The seventh-generation member of the famed Flying Wallendas had long dreamed of pulling off the stunt, never before attempted. Other daredevils have wire-walked over the Niagara River but farther downstream and not since 1896.
"This is what dreams are made of, people," Wallenda said shortly after he began walking the wire.
The rich, tragic history of daredevil Wallendas
He took steady, measured steps amid the rushing mist over the falls as an estimated crowd of 125,000 people on the Canadian side and 4,000 on the American side watched. Along the way, he calmly prayed aloud.
ABC televised the walk and insisted Wallenda use a tether to keep him from falling in the river. Wallenda said he agreed because he wasn't willing to lose the chance and needed ABC's sponsorship to help offset some of the $1.3 million cost of the spectacle.
Nik Wallenda
/ David DupreyFor the 33-year-old father of three, the Niagara Falls walk was unlike anything he'd ever done. Because it was over water, the 2-inch wire didn't have the usual stabilizer cables to keep it from swinging. Pendulum anchors were designed to keep it from twisting under the elkskin-soled shoes designed by his mother.
The Wallendas trace their roots to 1780 Austria-Hungary, when ancestors traveled as a band of acrobats, aerialists, jugglers, animal trainers and trapeze artists. The clan has been touched by tragedy, notably in 1978 when patriarch Karl Wallenda, Nik's great-grandfather, fell to his death during a stunt in Puerto Rico.
After he made it to the Canadian side of the falls, Wallenda said that at one point in the middle of the stunt, he thought about his great-grandfather and the walks he had taken: "That's what this is all about, paying tribute to my ancestors, and my hero, Karl Wallenda."

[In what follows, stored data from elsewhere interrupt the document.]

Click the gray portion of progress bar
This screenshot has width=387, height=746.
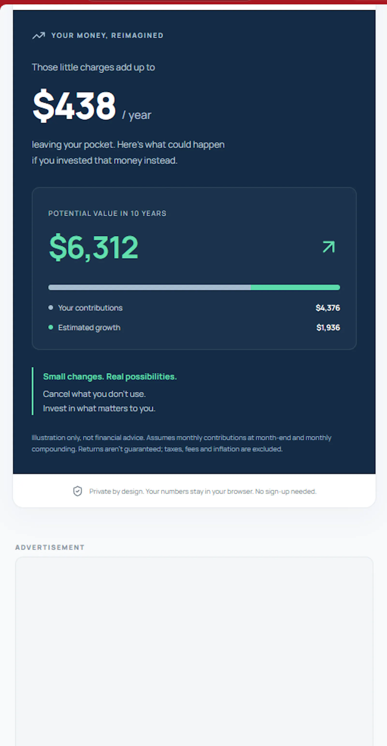pos(149,287)
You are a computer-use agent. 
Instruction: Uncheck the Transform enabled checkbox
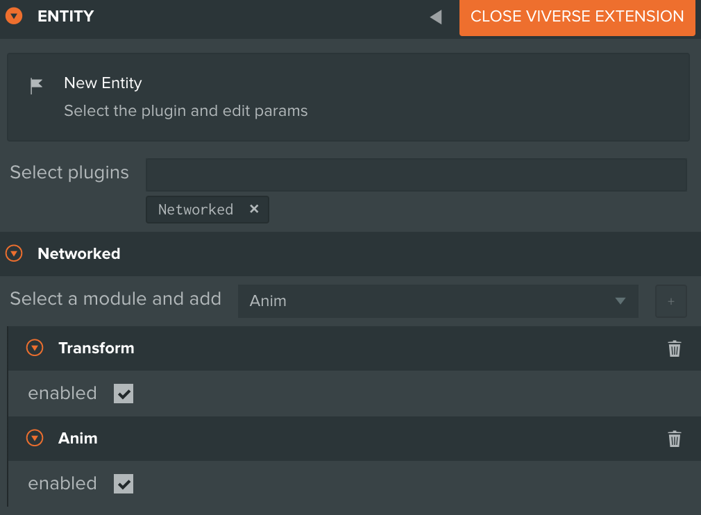coord(124,394)
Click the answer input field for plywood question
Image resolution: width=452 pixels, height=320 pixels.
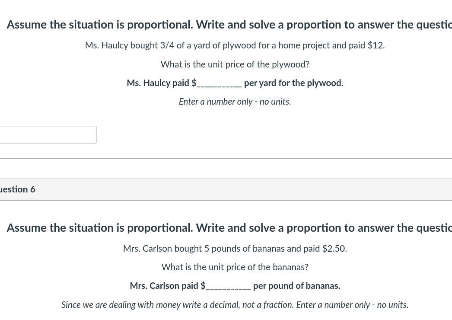[x=48, y=135]
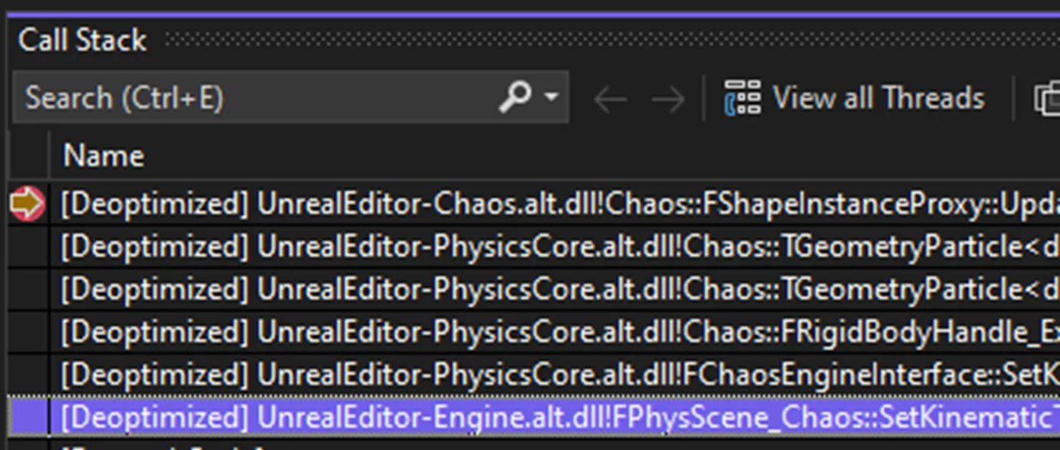The image size is (1060, 450).
Task: Click the Search Ctrl+E field
Action: point(229,97)
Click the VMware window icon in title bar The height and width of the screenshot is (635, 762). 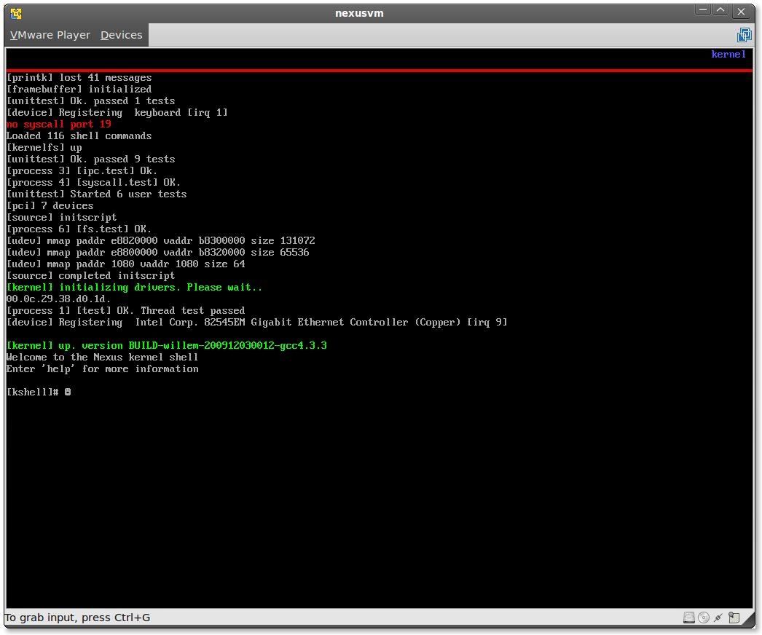click(16, 13)
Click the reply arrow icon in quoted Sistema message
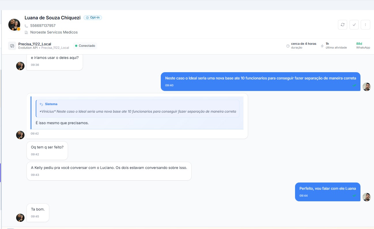Viewport: 374px width, 229px height. (x=41, y=104)
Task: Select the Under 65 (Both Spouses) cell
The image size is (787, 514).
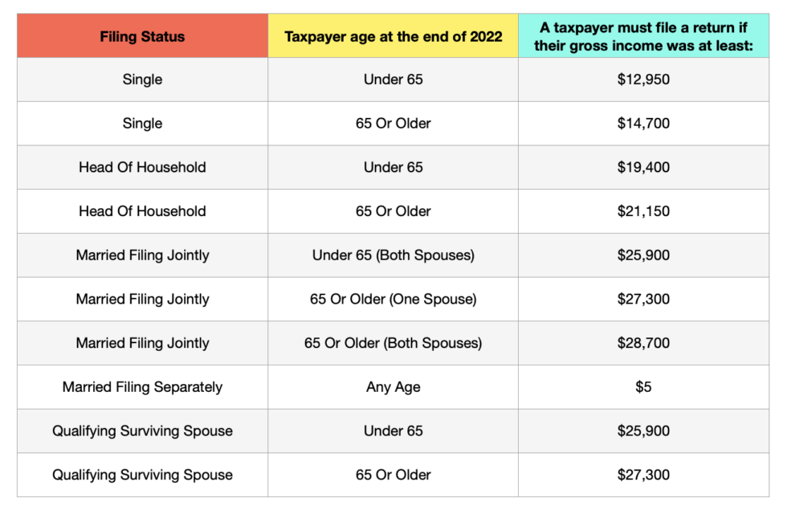Action: click(394, 255)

About a dozen other tightrope artists have crossed the Niagara Gorge downstream, dating to Jean Francois Gravelet, aka The Great Blondin, in 1859. But no one had walked directly over the falls, and authorities hadn't allowed any tightrope acts in the area since 1896. It took Wallenda two years to persuade U.S. and Canadian authorities to allow it, and many civic leaders hoped to use the publicity to jumpstart the region's struggling economy, particularly on the U.S. side of the falls.
A festive crowd gathered on both sides of the border to watch Wallenda, spreading blankets and setting up folding chairs under picture-perfect blue skies and summer-like temperatures.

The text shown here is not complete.